If you have ever tried it honestly, and have not been contented with the superficial cleaning up of outsides, which consists in shifting the dirt into another place only, not in getting rid of it, I know what met you almost as soon as you began, like some great black rock that rises in a mountain-pass, and forbids all farther advance--the consciousness that you were not good met you. I am not going to talk theological technicalities. Never mind about phrases--they have been the ruin of a great deal of earnest preaching--call it what you like, here is a fact, that whenever a man sets himself, with anything like resolute determination and rigid self-examination, to the task of getting himself right, he finds that he is wrong. That being the case, each of us has to deal with a tremendous problem; and the more earnestly and honestly we try to deal with it, the more we shall feel how grave it is. You can cure a great deal, I know. God forbid that I should say one word that seems to deny a man's power to do much in the direction of self-improvement, but after all that is done, again you are brought short up on this fact, the testimony of conscience.

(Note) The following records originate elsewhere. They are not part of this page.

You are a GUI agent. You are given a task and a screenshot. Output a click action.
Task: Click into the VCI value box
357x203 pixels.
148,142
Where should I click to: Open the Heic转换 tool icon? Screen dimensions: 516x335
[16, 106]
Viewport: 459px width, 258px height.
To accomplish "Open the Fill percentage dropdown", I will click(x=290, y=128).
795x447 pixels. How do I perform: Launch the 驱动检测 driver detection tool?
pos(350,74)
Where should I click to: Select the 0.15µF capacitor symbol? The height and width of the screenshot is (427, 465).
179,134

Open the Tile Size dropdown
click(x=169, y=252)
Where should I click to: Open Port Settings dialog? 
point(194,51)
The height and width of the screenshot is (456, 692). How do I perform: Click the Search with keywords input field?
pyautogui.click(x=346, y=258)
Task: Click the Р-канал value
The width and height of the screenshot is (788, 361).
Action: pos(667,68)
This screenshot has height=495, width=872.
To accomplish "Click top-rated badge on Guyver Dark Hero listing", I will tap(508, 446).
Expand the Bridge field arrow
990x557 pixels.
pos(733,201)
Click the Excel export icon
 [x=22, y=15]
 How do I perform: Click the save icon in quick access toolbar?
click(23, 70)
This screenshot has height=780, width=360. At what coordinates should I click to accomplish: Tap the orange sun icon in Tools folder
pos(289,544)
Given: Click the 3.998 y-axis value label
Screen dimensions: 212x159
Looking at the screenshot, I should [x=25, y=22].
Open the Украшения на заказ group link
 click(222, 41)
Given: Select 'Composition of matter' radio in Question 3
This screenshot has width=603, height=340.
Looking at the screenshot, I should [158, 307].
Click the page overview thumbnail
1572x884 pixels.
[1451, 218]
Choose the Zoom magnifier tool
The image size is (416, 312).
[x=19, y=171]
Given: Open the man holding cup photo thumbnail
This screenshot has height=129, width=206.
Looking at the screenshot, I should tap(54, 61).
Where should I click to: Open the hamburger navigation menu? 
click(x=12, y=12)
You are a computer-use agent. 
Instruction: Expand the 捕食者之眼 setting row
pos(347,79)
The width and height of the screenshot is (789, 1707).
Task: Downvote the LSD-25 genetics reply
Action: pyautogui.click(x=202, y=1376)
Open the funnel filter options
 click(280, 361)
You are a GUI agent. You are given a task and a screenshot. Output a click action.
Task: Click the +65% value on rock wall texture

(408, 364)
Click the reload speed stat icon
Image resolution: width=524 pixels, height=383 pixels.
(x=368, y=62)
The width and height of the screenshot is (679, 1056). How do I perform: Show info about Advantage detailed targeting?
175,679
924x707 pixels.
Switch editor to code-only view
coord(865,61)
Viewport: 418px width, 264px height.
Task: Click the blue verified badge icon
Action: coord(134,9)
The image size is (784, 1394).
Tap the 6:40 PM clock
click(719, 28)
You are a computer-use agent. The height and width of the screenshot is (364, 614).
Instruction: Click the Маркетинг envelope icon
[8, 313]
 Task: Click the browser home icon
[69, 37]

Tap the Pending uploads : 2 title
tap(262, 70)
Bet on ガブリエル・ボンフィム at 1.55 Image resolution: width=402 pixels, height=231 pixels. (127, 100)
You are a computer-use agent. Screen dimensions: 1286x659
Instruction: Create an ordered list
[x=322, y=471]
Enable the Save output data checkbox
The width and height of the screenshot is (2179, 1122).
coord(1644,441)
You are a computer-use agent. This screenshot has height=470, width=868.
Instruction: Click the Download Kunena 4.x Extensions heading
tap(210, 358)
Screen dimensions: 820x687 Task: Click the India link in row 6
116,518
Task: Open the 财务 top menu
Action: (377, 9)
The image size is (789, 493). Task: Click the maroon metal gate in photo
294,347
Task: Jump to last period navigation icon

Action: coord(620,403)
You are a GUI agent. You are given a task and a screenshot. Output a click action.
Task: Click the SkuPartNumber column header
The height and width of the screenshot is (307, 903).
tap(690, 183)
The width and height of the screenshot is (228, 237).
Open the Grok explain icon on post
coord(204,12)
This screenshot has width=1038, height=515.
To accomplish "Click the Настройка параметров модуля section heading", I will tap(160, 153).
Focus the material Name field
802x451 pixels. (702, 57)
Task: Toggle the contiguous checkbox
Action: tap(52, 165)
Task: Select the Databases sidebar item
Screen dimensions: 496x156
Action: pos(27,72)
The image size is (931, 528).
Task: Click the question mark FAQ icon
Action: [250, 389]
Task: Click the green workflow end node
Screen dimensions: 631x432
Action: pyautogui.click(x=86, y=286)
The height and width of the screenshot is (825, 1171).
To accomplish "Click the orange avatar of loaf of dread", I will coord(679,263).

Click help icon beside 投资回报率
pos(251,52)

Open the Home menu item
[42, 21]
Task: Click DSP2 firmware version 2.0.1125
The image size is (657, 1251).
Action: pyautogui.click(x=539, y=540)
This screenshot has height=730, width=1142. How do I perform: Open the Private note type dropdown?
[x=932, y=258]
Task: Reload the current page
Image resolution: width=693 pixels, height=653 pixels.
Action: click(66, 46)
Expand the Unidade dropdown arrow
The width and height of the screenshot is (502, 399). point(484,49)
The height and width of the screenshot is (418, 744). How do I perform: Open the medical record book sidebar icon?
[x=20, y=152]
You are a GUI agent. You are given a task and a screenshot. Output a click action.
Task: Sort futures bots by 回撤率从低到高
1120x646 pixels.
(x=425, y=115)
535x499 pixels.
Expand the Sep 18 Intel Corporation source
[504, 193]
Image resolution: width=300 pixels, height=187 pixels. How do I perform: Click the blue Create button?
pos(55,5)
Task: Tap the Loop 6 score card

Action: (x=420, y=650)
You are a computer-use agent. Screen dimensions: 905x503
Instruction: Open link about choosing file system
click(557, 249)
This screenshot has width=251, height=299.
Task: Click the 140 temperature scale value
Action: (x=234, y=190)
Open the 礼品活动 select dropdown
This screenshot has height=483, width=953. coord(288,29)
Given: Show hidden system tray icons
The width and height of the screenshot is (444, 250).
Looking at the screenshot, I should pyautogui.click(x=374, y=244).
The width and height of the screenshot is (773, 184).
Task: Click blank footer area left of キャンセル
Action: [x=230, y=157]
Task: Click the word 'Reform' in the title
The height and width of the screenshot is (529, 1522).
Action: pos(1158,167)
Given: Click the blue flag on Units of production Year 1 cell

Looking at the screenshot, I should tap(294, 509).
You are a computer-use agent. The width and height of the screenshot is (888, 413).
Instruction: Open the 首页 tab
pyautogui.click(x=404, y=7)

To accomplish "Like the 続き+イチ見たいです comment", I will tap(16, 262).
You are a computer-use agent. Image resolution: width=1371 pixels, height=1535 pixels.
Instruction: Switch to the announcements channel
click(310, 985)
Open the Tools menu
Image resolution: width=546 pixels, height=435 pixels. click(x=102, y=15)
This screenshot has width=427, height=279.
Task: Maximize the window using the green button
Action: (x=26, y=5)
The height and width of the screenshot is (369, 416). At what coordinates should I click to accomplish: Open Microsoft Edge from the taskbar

And so I see men labouring at a task as vain as that of those who would twist the sands into ropes, according to the old fable. I see men seeking after higher perfection of purity than they will ever attain. That is the condition of us all, of course, for our ideal must always outrun our realisation, else we may as well lie down and die. But there is a difference between the imperfect approximation, which we feel to be imperfect, and yet feel to be approximation, and the despairing consciousness, that I am sure a great many of my audience have had, more or less, that I have a task set for me that is far beyond my strength. Talk about making the tree good! I cannot do it.' So men fold their hands, and the relied endeavour begets despair. Or, as is the ease with some of you, it begets indifference, and you do not care to try any more, because you have tried so often, and have made nothing of it.

There is the problem, how make the tree good,' the tree being bad, or, at all events, if you do not like that broad statement, the tree having an element of badness, if I may so say, in and amongst any goodness that it has. I do not care which of the two forms of statement you take, the fact remains the same.